## Records supplied
────────────────────────────────────────

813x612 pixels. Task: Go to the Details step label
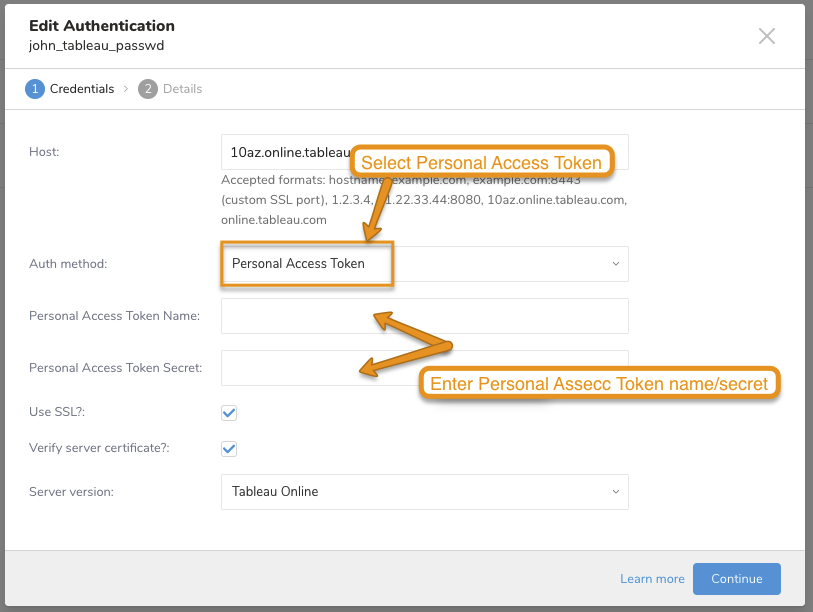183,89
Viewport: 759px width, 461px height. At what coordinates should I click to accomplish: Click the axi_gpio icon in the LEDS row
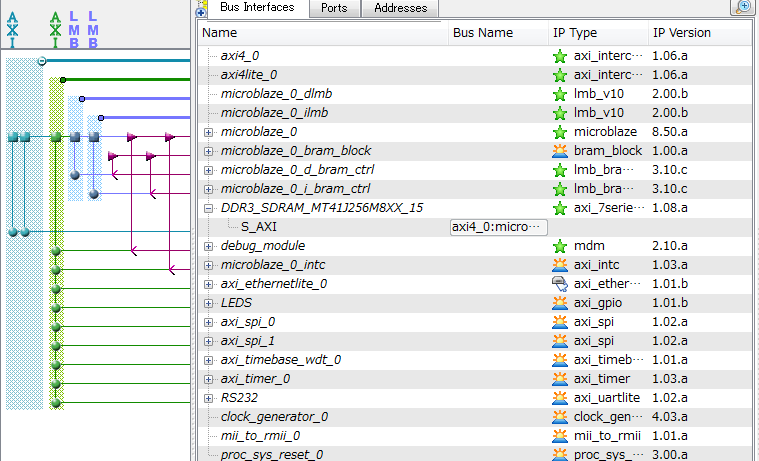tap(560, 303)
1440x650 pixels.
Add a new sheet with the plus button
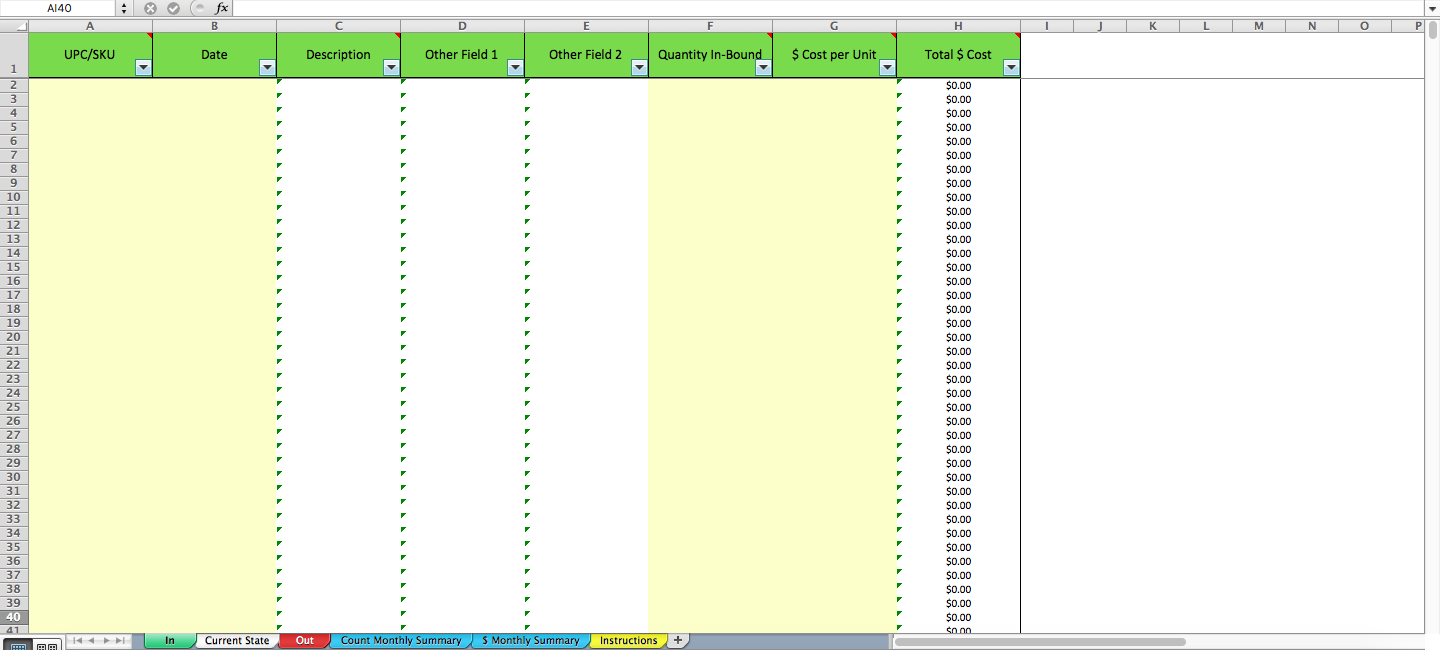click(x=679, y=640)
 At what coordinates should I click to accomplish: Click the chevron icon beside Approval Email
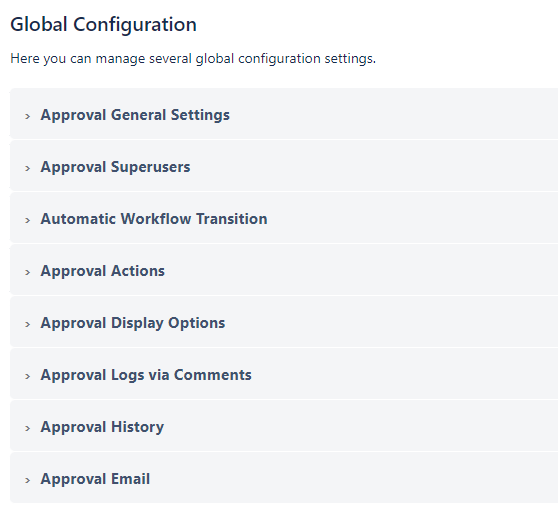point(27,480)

────────────────────────────────────────

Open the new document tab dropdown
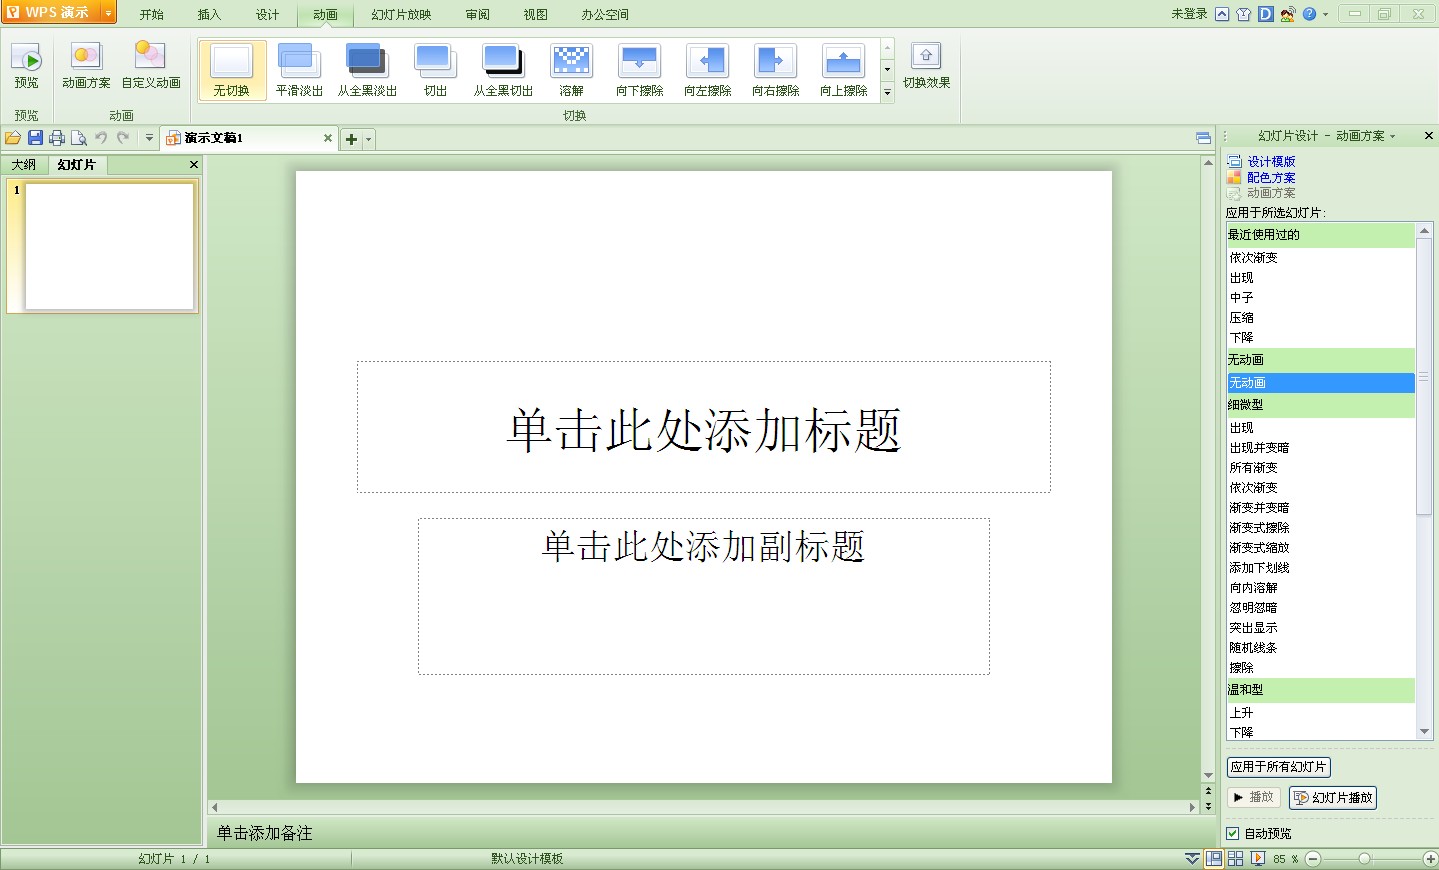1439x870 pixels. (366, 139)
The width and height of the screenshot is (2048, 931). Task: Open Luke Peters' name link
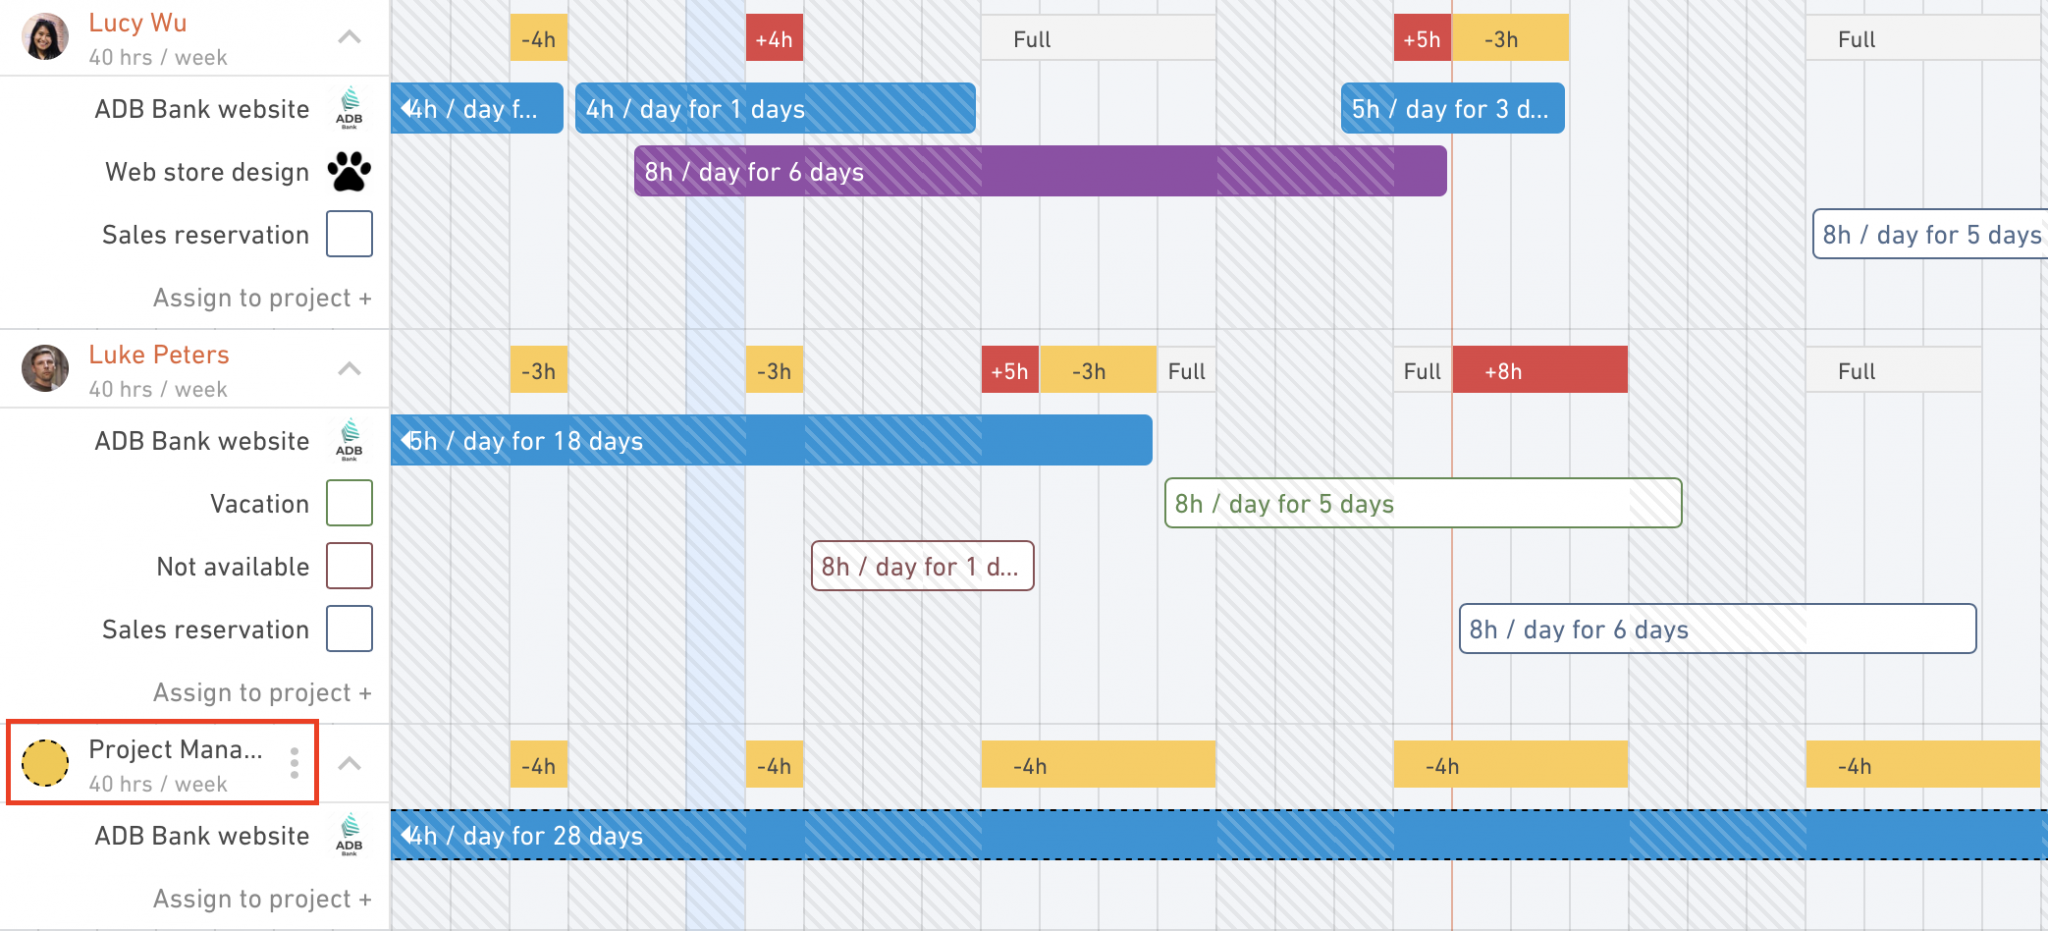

────────────────────────────────────────

## Your goal
Precisely those lines above that run from the line with "813x612 pixels. Task: Go" up to and including the line with "1440x650 pixels." are to be set down, with the pictures omitted.

## Reply to the task
813x612 pixels. Task: Go to the Details step label
183,89
Viewport: 759px width, 461px height. At what coordinates should I click to accomplish: Click the axi_gpio icon in the LEDS row
tap(560, 303)
1440x650 pixels.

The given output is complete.